In addition to Hunter’s compensation package, there is a one-time cost of extraction from CP (i.e., the value Hunter forfeited in order to free him up from his two-year non-compete and allow him to work at CSX), which should not be viewed as compensation. That cost is $84 million plus a gross up of somewhere between $0 and $23 million (depending on Hunter’s tax position). Importantly, as you know, in no way does Mantle Ridge receive any economic gain from this arrangement. As a matter of fact, Mantle Ridge’s investors assumed this liability to effect the release of Mr. Harrison from his non-compete and make him available to solve CSX’s succession problem. This just covers that cost.

Aside from our different ways of characterizing the one-time cost of extraction, the main difference between our number and yours is the value of the option grant. The $160 million referenced in the Company’s press release confuses the matter. That figure does not fairly represent the economic cost of this package to the Company, or its value to Hunter. And it should not be the basis for evaluating the package.

As you and I discussed, in our view the proper way to think about that value is to view it against the unaffected stock price of $36.88 rather than today’s “Hunter rally” price. The market has already baked in anticipated strong execution by Hunter worth $10 per share and, since his strike price will be based on the inflated date-of-grant price, Hunter will receive no in-the-money value for that first $10 per share of his value creation. For this reason, we believe the economically correct view is that he was granted an option that is $10 per share out of the money on the day of grant. Viewed that way, the Black-Scholes value of the grant is only $78 million, and half of that grant is performance based (based on goals that no other CEO in this industry has reached) and as such should be accounted for at a large discount. It only has meaningful value if Hunter knocks the cover off the ball, in which case the magnitude of the package would be de minimis relative to the value he uniquely could create. And it would certainly be deserved.
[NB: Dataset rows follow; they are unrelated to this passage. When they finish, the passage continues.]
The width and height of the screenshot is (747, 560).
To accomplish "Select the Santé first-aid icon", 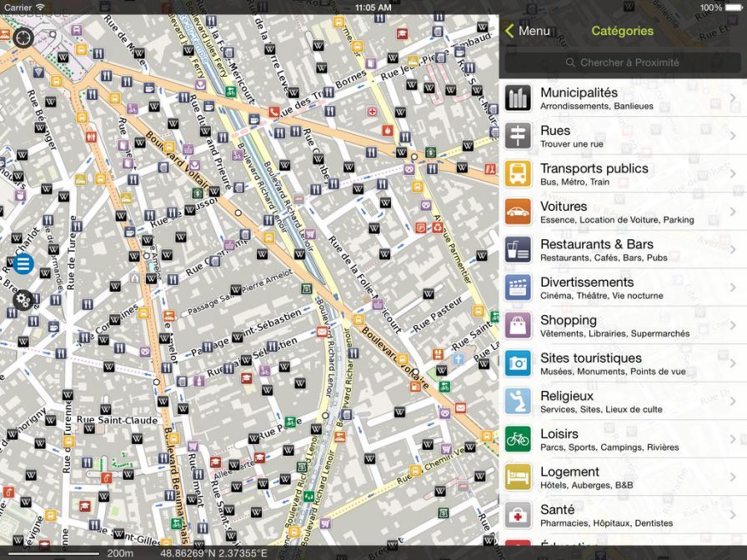I will (519, 514).
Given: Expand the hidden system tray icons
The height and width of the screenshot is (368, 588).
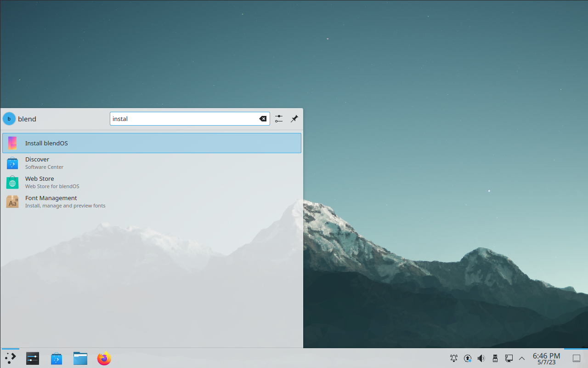Looking at the screenshot, I should click(522, 358).
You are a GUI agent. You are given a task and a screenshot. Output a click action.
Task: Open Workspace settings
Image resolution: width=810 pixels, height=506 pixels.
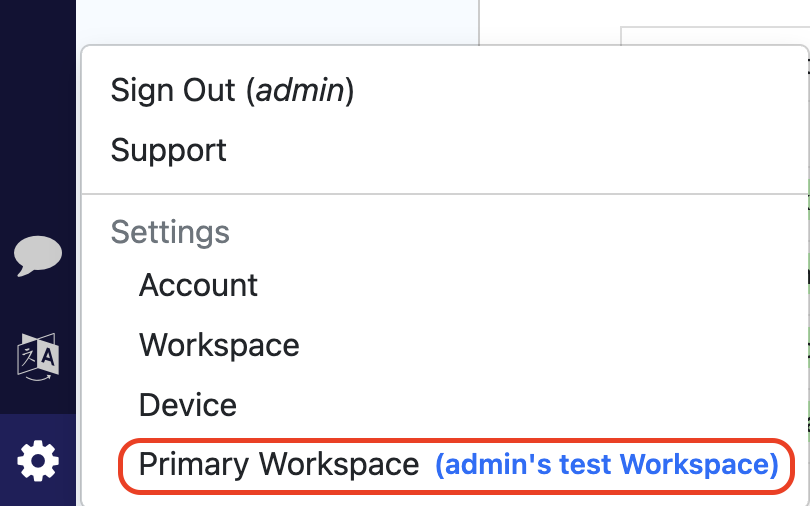tap(219, 345)
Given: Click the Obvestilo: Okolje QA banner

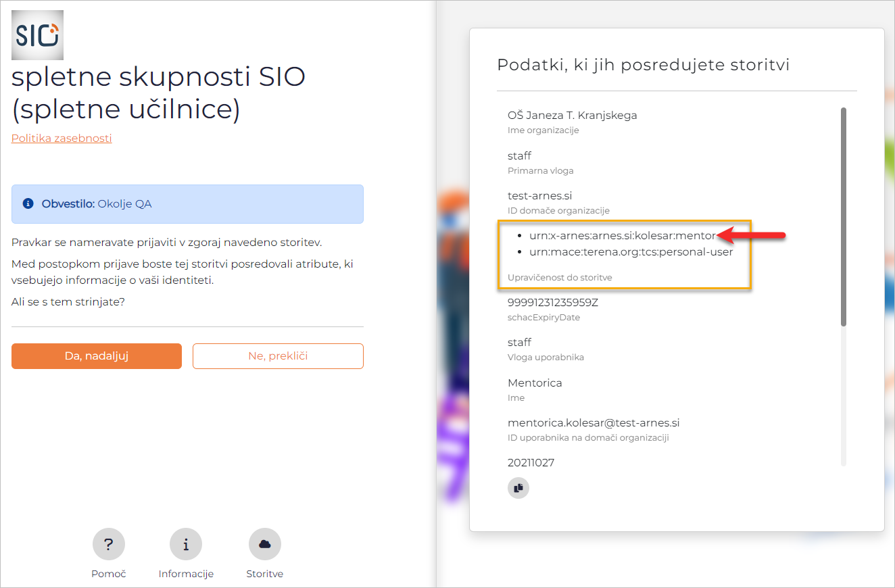Looking at the screenshot, I should (x=187, y=204).
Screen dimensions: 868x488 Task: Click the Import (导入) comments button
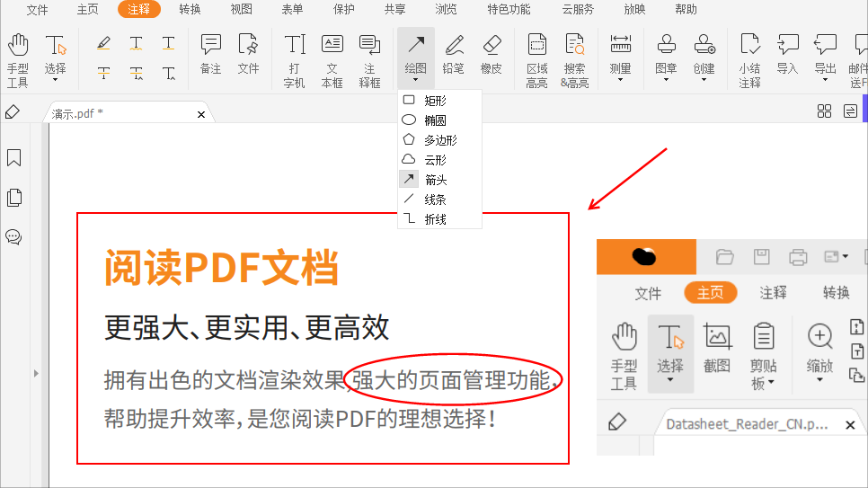click(x=787, y=53)
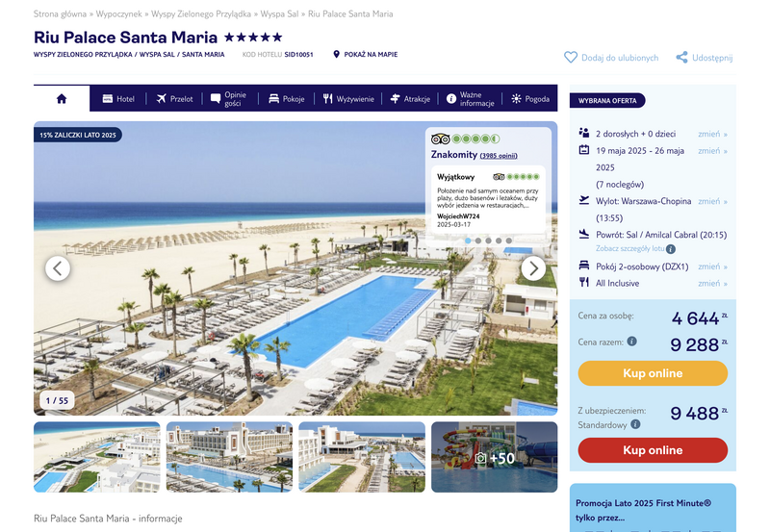Screen dimensions: 770x532
Task: Open the 3985 opinii reviews link
Action: [x=499, y=156]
This is the correct characterization of the economic cost of the package to shareholders and the economic value to Hunter. We had discussed this verbally a couple of times and you seemed to follow the analysis and accept the conclusion.
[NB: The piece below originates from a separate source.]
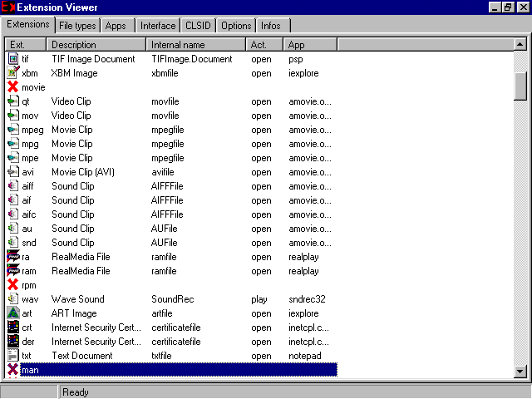
Task: Select the RealMedia icon for ra
Action: click(x=12, y=257)
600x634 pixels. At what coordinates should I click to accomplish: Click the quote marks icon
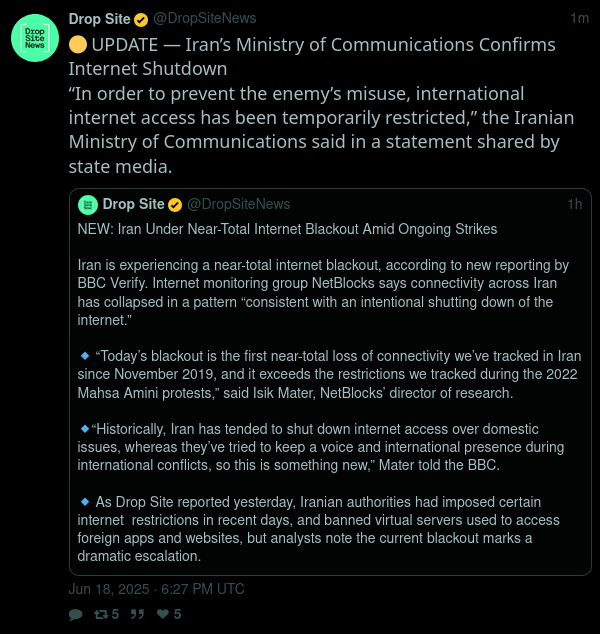(x=137, y=615)
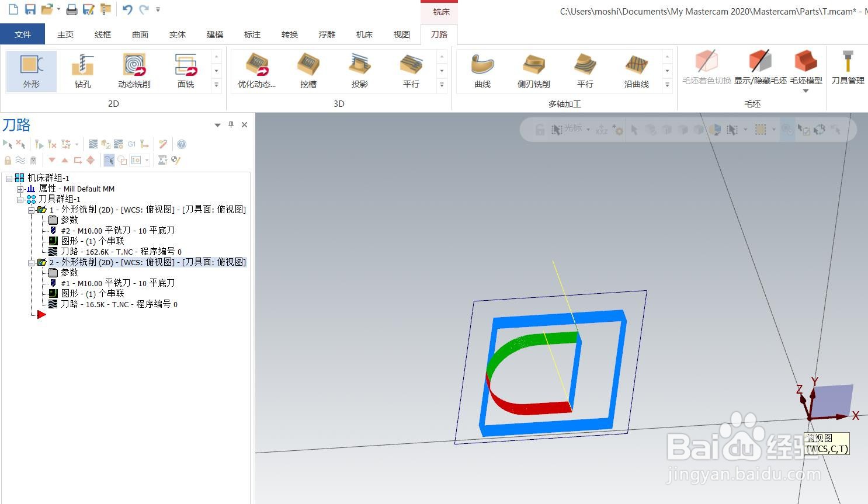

Importantly, because under the proposal Hunter’s options are so far out of the money relative to the pre-Hunter price, it is important that we never lose sight of the fact that his package is worth very little unless he performs spectacularly.
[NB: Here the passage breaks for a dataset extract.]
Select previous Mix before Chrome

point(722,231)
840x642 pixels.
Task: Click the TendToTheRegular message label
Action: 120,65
As with the governance proposal, we are looking for your guidance in shaping a deal that works for all.


Ned, a lot of the points you raised in the press release could easily have been addressed through continued back and forth, but the back and forth stopped. Hunter and I (and our counsel) repeatedly asked for a counter on the compensation and governance terms, but we never received one. Instead, we have a special meeting that will distract current management and – more importantly – will delay roll out of PSR and disrupt the Company’s operations. When you compare this cost with the cost of the questions at issue, it becomes clear that the Board should redouble its effort to get a settlement. Again, you are clearly the best party to get us there, and we continue to look to you for guidance on proposals that would work.

With that in mind, as you and I gear up for the special meeting, I remain open to engaging constructively with you in a way that could bring this to a more rapid and satisfactory close for the shareholders.


Over the last 24 hours, I have spoken to many shareholders of the Company. Without exception, they share our eagerness to get Hunter into the seat as quickly as possible under conditions for success that would enable him replicate the CP transformation. They agree that the cost to the Company of delaying this outcome until a Special Meeting gets scheduled in April, or possibly later, is dear. None of us wants to wait.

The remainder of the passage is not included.